En lugar preeminente, por su universalidad, está el miedo a la muerte. Realidad que tendemos a marginar, aunque no podamos evitar del todo que nos asalte de vez cuando la mente, sobre todo a medida que nos adentramos en la vejez o nos hallamos en una situación de peligro. Viendo algunas escenas de guerra, me he preguntado muchas veces qué estará en la cabeza de aquellos soldados, a punto de entrar en combate, que no ignoran las posibilidades que tienen, a veces muy evidentes, de perder la vida.
Otra de las perspectivas que nos produce temor es la enfermedad, sobre todo si nos tocara una de carácter grave, invalidante o, simplemente, capaz de hacernos sufrir por largo tiempo. Algunas, como el cáncer, sobrevuelan sobre nosotros continuamente, ante la presencia de personas cercanas que lo padecen y luchan contra él. O de la insistencia de los medios en dar consejos, formas saludables para combatirlo o mostrar los últimos avances técnicos sobre el tema. Habida cuenta de la posibilidad cierta que tenemos de enfermar en cualquier momento o de morir, mucha entereza tendrán que desarrollar ante ambas aquellas personas que no crean en un Dios misericordioso y en la vida eterna.
Pero existen también otros miedos, otros temores, como si dijéramos, más de andar por casa. Me refiero, en primer lugar, a los que nos hacen acallar nuestra conciencia y actuar en contra de lo que, en el fondo, consideramos justo o verdadero. En un mundo de baja o nula moralidad como el nuestro, el fenómeno se agranda y contamina el espacio social y la convivencia. ¿Cuántas acciones o inacciones no emprendemos frecuentemente por temor a perder el satisfactorio puesto que ocupamos o el reconocimiento de que disfrutamos? ¿Cuántas veces apoyamos por acción u omisión medidas o decisiones que consideramos injustas o falsas por no molestar al jefe o a la institución o persona de quien dependemos por miedo a que se nos obligue a abandonar el puesto? No digamos ya del temor, hoy tan habitual, a ir contracorriente, a contradecir lo políticamente correcto, si esto nos acarrea aislamiento, exclusión o abandono de los amigos, incluso de los cercanos. ¡Cuántos comportamientos cobardes o abyectos se explicarían desde esta realidad!
El miedo es siempre libre. Aunque existen temores a cosas que compartimos con todos o casi todos, hay otras, con una repercusión social menor, participadas solo por un número determinado de personas, frecuentemente reducido.

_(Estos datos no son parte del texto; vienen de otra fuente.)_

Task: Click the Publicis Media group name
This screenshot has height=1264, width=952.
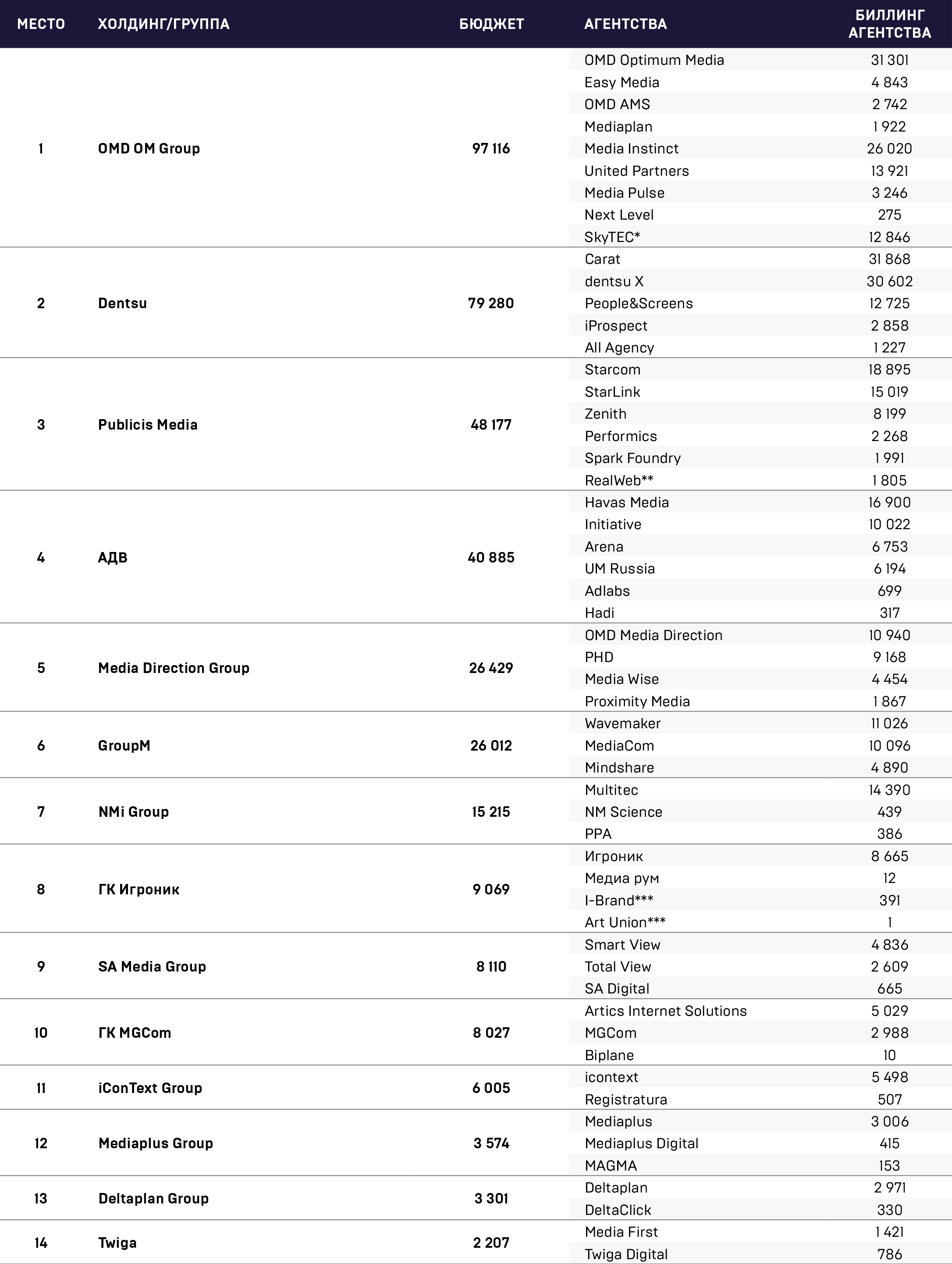Action: coord(148,424)
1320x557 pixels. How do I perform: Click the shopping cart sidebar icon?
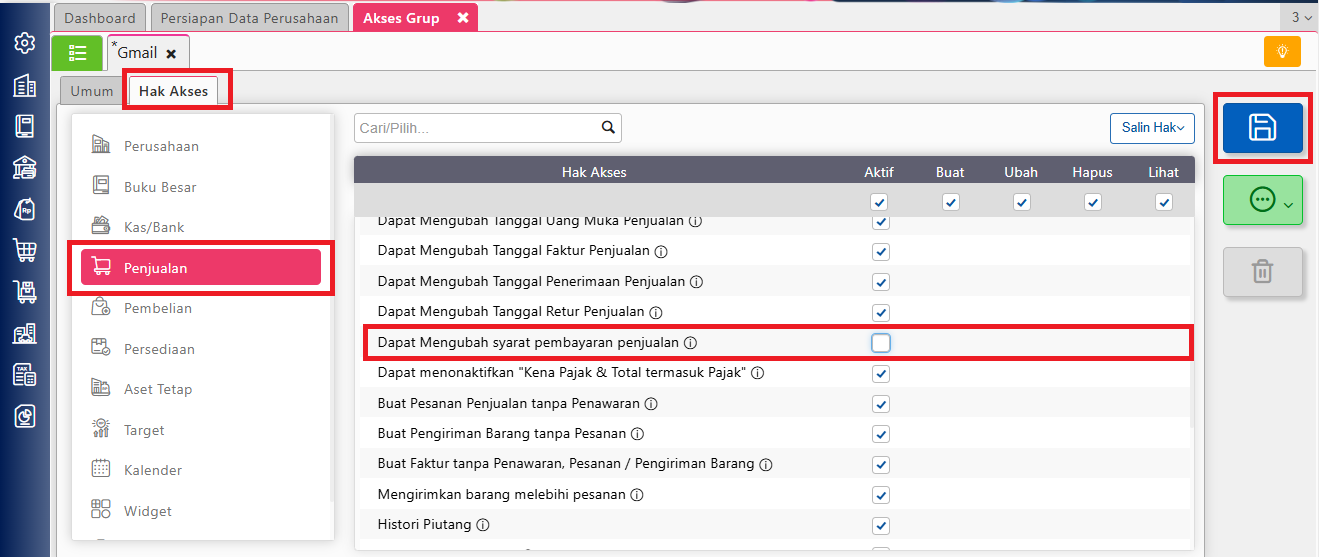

Llegan a tener incluso un valor casi anecdótico, salvo para el individuo que lo padece: miedo a ir en avión, a determinados animales incontrolados, a los espacios cerrados, etc. Algunos de estos temores pueden llegar a convertirse en obsesivos, en auténticas fobias. Todos solemos tener miedo a algo, pero el sujeto del mismo y la intensidad con que actúa sobre nosotros es diferente.
La vejez suele acrecentar los miedos, y no solo por las mayores posibilidades de morir o enfermar que se tienen, sino también por una mayor experiencia acerca de los peligros que los jóvenes. Estos, al sentirse más fuertes y haber afrontado menos riesgos en su vida, suelen ser más intrépidos, osados y despectivos, repeliendo con frecuencia los consejos de los mayores por creerlos excesivamente exagerados. Evidentemente, la situación de unos y otros según las edades es muy diferente, pero sería buena una complementación más estrecha.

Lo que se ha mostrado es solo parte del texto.